Student Right-to-Know and Campus Security Act
Federal legislation relating to student consumer rights requires all institutions participating in Federal student assistance programs to compile and publish completion and graduation rates. The information-gathering requirements are contained in legislation known as the Student Right-To-Know and Campus Security Act as amended by the Higher Education Technical Amendments of 1991.

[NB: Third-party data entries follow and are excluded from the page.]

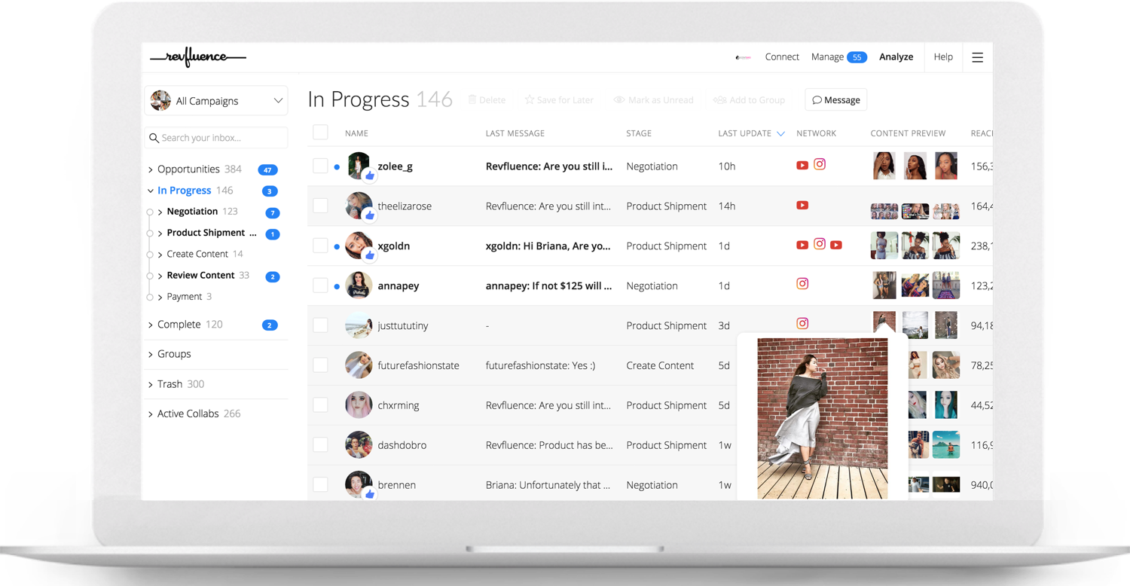The height and width of the screenshot is (586, 1130).
Task: Open the Analyze tab
Action: [896, 57]
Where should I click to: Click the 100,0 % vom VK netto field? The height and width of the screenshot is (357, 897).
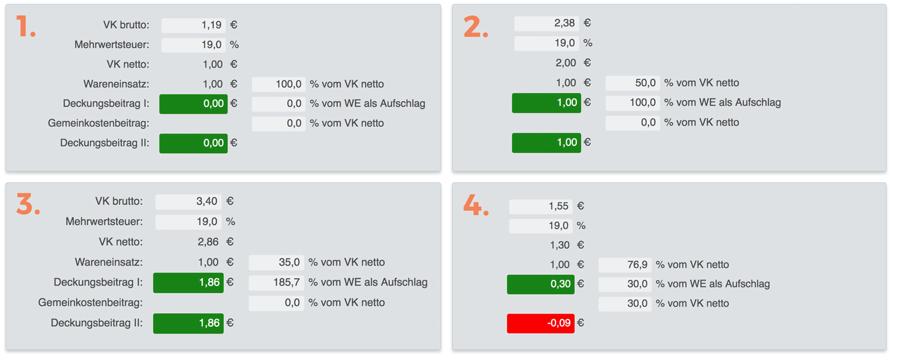(278, 84)
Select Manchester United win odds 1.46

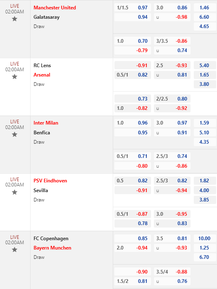(205, 8)
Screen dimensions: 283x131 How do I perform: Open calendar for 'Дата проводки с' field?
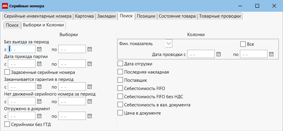pyautogui.click(x=218, y=54)
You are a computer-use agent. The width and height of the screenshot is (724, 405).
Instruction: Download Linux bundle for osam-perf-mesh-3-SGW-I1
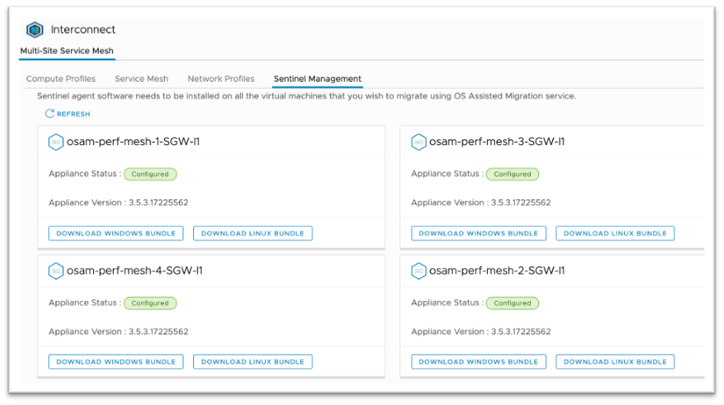tap(615, 233)
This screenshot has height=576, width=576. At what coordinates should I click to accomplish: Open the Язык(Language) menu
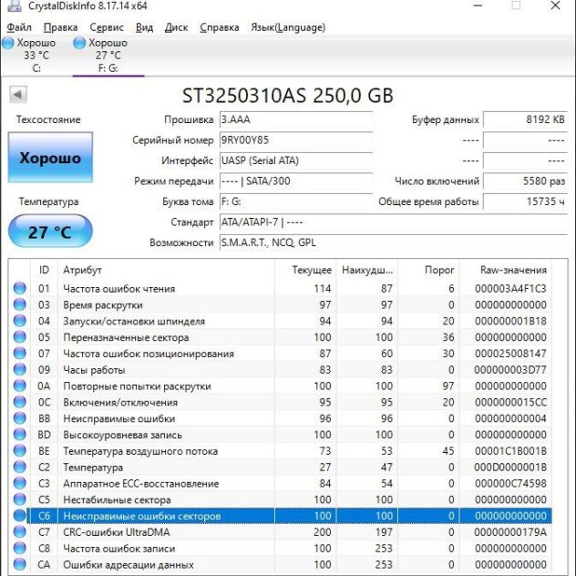pos(287,27)
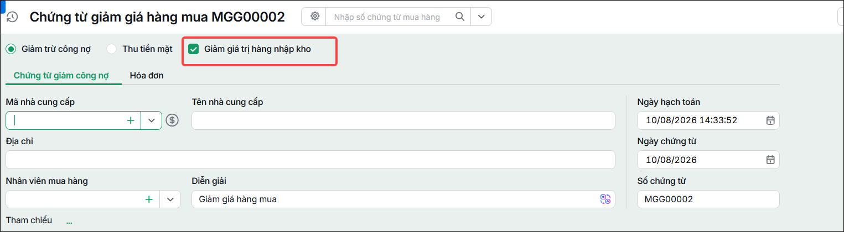
Task: Click the dollar coin icon next to supplier code
Action: point(173,120)
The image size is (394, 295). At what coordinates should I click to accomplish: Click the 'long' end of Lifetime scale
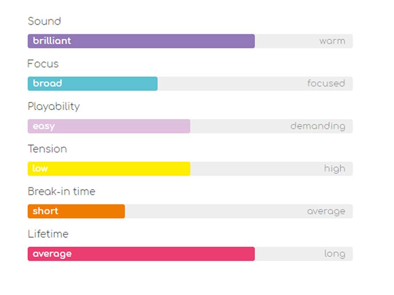[x=334, y=254]
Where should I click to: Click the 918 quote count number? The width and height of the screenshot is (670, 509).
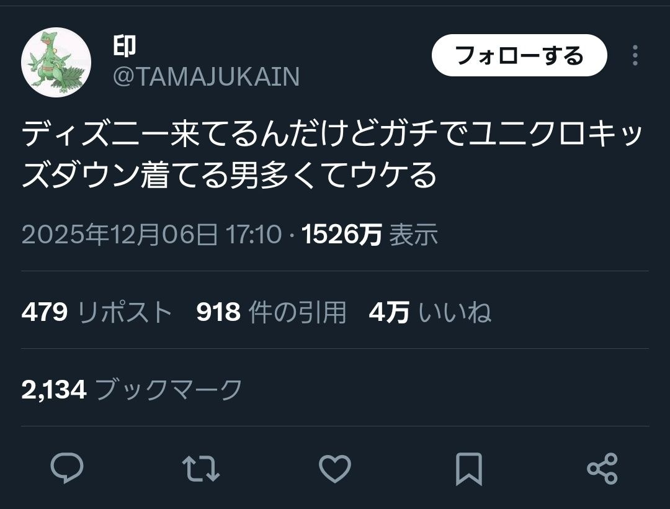[x=218, y=312]
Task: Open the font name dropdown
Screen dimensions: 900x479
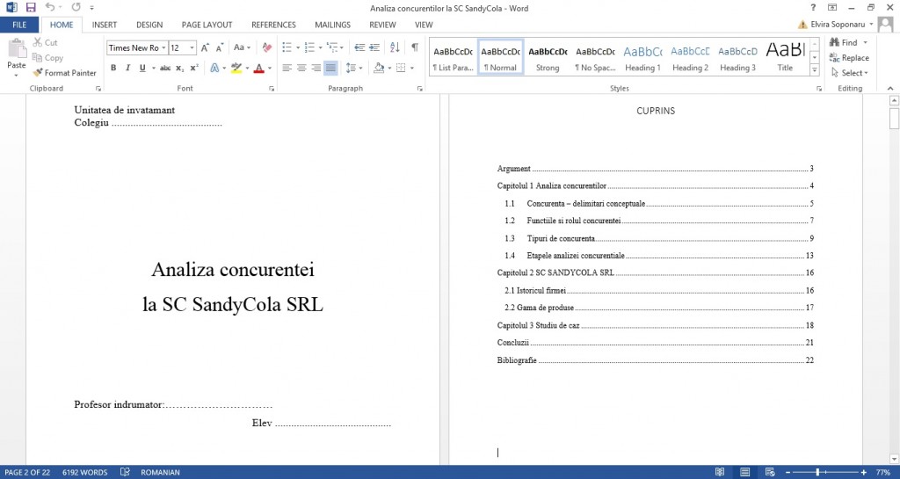Action: 164,48
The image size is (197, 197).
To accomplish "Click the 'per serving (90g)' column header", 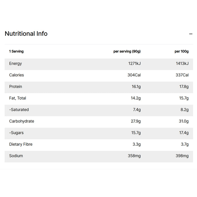I will [x=127, y=52].
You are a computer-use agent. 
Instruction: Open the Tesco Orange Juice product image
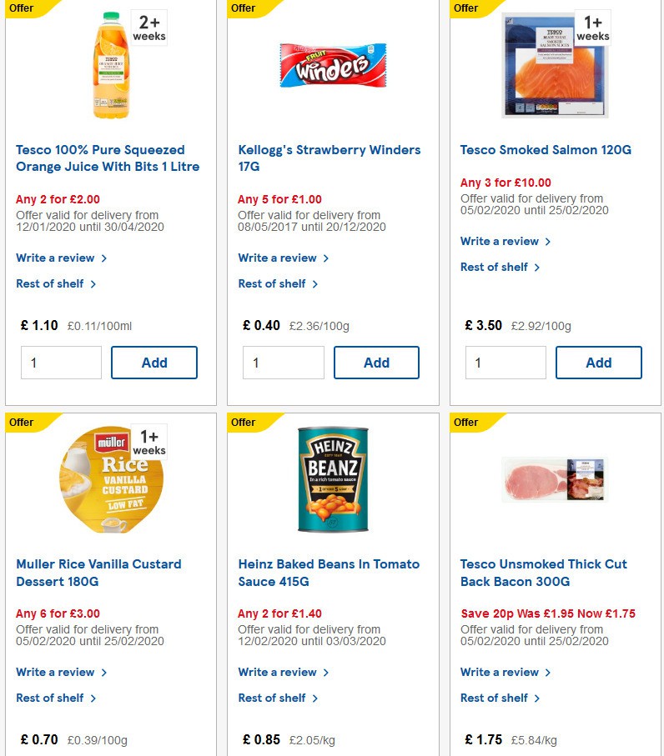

Title I of the Act requires institutions to disclose completion and graduation rates (PDF) of full-time certificate or degree-seeking undergraduate students to current and prospective students by July 1, 1993 and annually thereafter. A student is considered to have completed or graduated if he or she fulfills the program's requirements within 150 percent of the normal time allotted for the program, that is six years for baccalaureate programs. Institutions may also augment these completion rates with information concerning students who left the institution prior to completion, and within 150 percent of the normal time allotted for completion, enrolled in a program at an eligible institution for which the prior program provided substantial preparation.
As of Fall 2012
It is important to recognize that students withdraw from college for various reasons; academic, medical, personal, social and financial problems are among those reasons. Completion of degree requirements in more than four years, the normal time allotted for the baccalaureate degree, does not necessarily mean continuous enrollment during this interval but rather reflects the time span measured from the student's initial enrollment through degree completion, and where appropriate, includes interruptions in attendance.
Title II of the Act requires disclosure of campus security policy and campus crime statistics.